» The problem
Convert the records from the line containing "How do I perform: Click Firefox" through the line containing "Looking at the screenshot, I should [x=716, y=95].", inclusive, into a Markdown table with the columns Row and Line. Number each row, give the full line in the second column, and leave out blank lines.

┌────────

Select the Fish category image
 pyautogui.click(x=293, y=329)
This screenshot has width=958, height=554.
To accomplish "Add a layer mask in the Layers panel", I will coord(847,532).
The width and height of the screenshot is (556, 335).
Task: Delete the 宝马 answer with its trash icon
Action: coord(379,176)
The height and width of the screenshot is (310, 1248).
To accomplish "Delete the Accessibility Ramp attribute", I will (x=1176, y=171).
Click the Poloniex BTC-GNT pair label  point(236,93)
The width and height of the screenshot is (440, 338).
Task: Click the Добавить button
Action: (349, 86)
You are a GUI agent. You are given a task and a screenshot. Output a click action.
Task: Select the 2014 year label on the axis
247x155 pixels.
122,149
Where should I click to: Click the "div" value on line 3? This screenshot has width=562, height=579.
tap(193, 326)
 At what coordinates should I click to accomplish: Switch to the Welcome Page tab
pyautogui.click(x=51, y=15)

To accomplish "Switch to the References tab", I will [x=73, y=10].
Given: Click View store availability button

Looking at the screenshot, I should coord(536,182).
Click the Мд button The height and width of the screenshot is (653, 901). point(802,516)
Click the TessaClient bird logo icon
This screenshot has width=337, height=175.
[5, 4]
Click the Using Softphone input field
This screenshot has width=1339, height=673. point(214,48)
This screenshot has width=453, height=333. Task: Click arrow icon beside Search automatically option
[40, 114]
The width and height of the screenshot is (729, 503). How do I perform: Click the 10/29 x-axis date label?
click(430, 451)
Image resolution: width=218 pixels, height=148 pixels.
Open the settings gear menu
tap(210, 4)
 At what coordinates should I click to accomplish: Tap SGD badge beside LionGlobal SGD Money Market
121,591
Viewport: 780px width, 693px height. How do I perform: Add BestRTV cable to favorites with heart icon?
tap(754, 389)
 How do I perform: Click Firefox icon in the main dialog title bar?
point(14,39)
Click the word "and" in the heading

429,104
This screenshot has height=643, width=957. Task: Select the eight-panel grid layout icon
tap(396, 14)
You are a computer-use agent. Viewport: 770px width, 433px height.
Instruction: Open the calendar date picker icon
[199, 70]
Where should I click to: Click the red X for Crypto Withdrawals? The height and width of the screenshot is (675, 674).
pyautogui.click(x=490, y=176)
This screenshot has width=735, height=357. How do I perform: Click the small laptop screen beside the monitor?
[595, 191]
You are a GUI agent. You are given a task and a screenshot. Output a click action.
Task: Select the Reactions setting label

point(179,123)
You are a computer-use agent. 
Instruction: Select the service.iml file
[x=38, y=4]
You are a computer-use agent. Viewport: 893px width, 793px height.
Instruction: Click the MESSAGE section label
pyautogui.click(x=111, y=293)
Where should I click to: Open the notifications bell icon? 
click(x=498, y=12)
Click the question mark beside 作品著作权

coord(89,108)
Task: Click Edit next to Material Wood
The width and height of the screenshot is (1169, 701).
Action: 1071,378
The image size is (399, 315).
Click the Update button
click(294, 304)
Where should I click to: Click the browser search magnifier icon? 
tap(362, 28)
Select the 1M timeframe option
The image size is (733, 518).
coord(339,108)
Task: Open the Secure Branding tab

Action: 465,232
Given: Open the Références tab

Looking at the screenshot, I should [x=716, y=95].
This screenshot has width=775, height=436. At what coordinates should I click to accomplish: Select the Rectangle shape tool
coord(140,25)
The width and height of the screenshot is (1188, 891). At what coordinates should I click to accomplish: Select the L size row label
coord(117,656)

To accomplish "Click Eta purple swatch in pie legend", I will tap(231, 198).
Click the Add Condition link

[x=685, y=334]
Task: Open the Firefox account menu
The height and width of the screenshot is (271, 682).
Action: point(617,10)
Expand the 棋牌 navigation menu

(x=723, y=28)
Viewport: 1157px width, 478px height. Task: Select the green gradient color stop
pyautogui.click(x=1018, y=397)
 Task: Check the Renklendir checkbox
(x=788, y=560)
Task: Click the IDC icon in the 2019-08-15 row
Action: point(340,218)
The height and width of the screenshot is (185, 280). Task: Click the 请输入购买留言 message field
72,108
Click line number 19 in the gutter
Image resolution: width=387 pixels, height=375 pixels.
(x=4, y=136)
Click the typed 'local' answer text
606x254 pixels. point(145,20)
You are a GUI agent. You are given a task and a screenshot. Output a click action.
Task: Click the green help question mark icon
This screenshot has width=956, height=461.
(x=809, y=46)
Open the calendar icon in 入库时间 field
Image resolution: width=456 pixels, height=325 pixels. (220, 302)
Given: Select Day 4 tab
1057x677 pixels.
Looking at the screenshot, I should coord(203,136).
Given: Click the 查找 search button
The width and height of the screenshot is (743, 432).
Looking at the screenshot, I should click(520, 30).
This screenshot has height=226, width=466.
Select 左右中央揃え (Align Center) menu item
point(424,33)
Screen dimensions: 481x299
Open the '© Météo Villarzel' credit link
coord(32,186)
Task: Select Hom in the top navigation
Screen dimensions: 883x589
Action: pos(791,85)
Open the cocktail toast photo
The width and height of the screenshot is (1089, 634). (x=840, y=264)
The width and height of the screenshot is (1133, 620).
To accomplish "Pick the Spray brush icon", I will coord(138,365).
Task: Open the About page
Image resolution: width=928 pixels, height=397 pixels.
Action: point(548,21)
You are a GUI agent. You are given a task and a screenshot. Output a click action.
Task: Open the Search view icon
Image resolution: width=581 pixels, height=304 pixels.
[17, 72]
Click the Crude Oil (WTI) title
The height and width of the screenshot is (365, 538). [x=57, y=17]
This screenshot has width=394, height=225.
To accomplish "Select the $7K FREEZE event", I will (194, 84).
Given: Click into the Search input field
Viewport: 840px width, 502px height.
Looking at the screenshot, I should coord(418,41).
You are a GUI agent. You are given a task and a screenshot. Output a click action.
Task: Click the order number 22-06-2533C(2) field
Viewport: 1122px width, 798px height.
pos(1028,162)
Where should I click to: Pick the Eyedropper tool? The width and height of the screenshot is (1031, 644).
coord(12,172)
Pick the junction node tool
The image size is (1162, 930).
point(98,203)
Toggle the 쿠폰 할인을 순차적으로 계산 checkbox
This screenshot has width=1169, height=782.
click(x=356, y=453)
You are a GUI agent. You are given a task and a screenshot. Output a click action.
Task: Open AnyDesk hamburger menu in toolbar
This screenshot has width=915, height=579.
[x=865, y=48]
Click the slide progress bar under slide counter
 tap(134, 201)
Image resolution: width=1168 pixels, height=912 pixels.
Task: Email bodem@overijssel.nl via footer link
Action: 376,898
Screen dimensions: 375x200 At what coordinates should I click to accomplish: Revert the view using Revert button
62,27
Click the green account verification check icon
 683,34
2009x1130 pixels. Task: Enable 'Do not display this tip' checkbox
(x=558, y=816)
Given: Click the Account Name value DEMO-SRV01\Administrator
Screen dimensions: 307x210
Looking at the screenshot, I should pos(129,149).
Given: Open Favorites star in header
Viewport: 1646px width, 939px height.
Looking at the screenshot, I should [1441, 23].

└────────

» Answer to the problem
| Row | Line |
|---|---|
| 1 |  How do I perform: Click Firefox icon in the main dialog title bar? |
| 2 | point(14,39) |
| 3 | Click the word "and" in the heading |
| 4 | 429,104 |
| 5 | This screenshot has height=643, width=957. Task: Select the eight-panel grid layout icon |
| 6 | tap(396, 14) |
| 7 | You are a computer-use agent. Viewport: 770px width, 433px height. |
| 8 | Instruction: Open the calendar date picker icon |
| 9 | [199, 70] |
| 10 | Where should I click to: Click the red X for Crypto Withdrawals? The height and width of the screenshot is (675, 674). |
| 11 | pyautogui.click(x=490, y=176) |
| 12 | This screenshot has width=735, height=357. How do I perform: Click the small laptop screen beside the monitor? |
| 13 | [595, 191] |
| 14 | You are a GUI agent. You are given a task and a screenshot. Output a click action. |
| 15 | Task: Select the Reactions setting label |
| 16 | point(179,123) |
| 17 | You are a computer-use agent.  |
| 18 | Instruction: Select the service.iml file |
| 19 | [x=38, y=4] |
| 20 | You are a computer-use agent. Viewport: 893px width, 793px height. |
| 21 | Instruction: Click the MESSAGE section label |
| 22 | pyautogui.click(x=111, y=293) |
| 23 | Where should I click to: Open the notifications bell icon?  |
| 24 | click(x=498, y=12) |
| 25 | Click the question mark beside 作品著作权 |
| 26 | coord(89,108) |
| 27 | Task: Click Edit next to Material Wood |
| 28 | The width and height of the screenshot is (1169, 701). |
| 29 | Action: 1071,378 |
| 30 | The image size is (399, 315). |
| 31 | Click the Update button |
| 32 | click(294, 304) |
| 33 | Where should I click to: Click the browser search magnifier icon?  |
| 34 | tap(362, 28) |
| 35 | Select the 1M timeframe option |
| 36 | The image size is (733, 518). |
| 37 | coord(339,108) |
| 38 | Task: Open the Secure Branding tab |
| 39 | Action: 465,232 |
| 40 | Given: Open the Références tab |
| 41 | Looking at the screenshot, I should [x=716, y=95]. |